Support from Money Advice Plus was the biggest relief I felt in a long time. It has stopped me being homeless. It has enabled me to continue living as normal a life as I can whilst I’ve got a spinal injury.
I first saw my Support Worker when I was in a psychiatric unit. She helped me apply for Universal Credit and PIP (Personal Independence Payment) – I would not get what I’m getting now without her help. She’s amazing.
We had one-to-one sessions where we would talk through my situation, what I needed help with, and she’d ask me the questions on the forms and fill them out on my behalf. She also supported me after I left hospital.
They were the most natural appointments I ever had. I knew she cared and I one hundred per cent felt like I was treated as an individual person, one hundred per cent.
In September 2019, I suffered a major spinal injury which led to loss of employment whilst I was recovering. This in turn led to a severe mental health decline over the space of approximately two weeks where I attempted suicide about fifty times.
It got to the point that I said to the mental health hospital that they needed to admit me or I would end up killing myself because I couldn’t keep myself safe. Thankfully they listened to me. It was a 23 hour assessment unit but I stayed there for four days which then led to an admission to the psychiatric unit. When they told me they’d accepted me I broke down. It was an overwhelming relief that I was going to be okay.
I have had a history of mental health challenges since I was a four. When I was admitted in 2019, I was diagnosed with Emotionally Unstable Personality Disorder (EUPD). The easiest way for me to describe it is to think of walking up a hill. A normal person will walk up to the top of the hill and then walk down, whereas people with EUPD will go up and down and up and down the whole time.
The label with this condition doesn’t always help people, but I’d rather have the label and understand it. It’s opened up so many avenues that wouldn’t be there if I didn’t have a diagnosis. I’m 23. I feel like I should have been given it at about 12. It would have made my school years a lot easier because people would have understood what was going on in my head at the time and I could have accessed support.
Because I have a diagnosis I can now access the group therapy work and courses run by the East Assessment and Treatment Service (ATS) Mental Health Team at Brighton General Hospital. East ATS has given me the tools to understand my diagnosis and how it can affect my day-to-day life.
Before I went to hospital, I lived in a young person’s accommodation in a shared house. I loved it. My tenancy was kept open whilst I was admitted but when I was discharged I had to go into higher supported accommodation. That was difficult.
----
# REQUIREMENT
Please reproduce the Money Advice Plus account word for word, from "Before I went" up to and including "That was difficult.".

# MATERIAL PROVIDED
----
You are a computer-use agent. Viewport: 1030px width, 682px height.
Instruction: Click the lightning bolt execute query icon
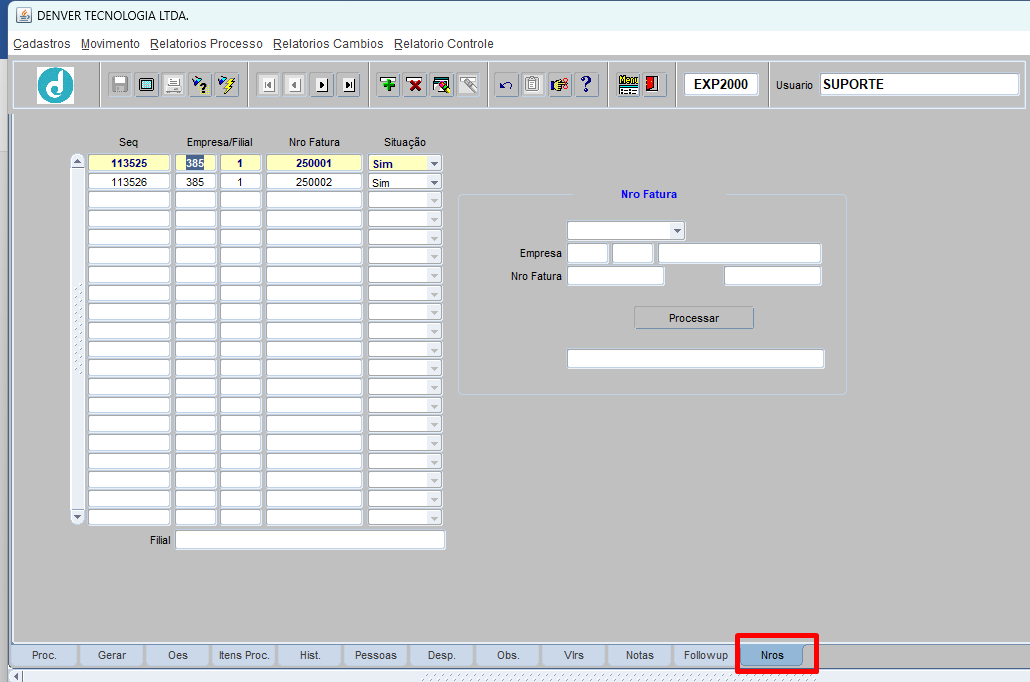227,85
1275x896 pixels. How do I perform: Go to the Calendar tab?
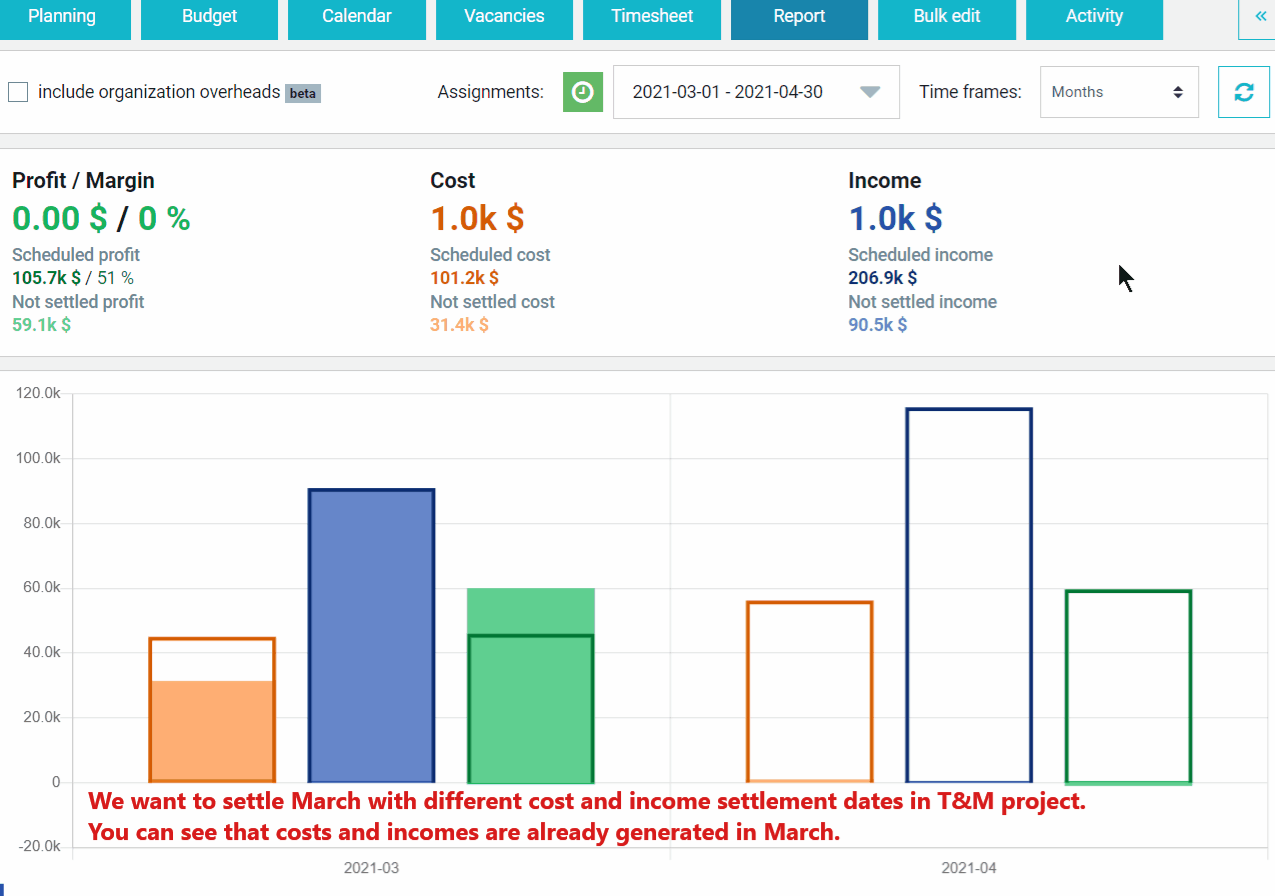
----
# RESULT OF THIS EXERCISE
Before I went to hospital, I lived in a young person’s accommodation in a shared house. I loved it. My tenancy was kept open whilst I was admitted but when I was discharged I had to go into higher supported accommodation. That was difficult.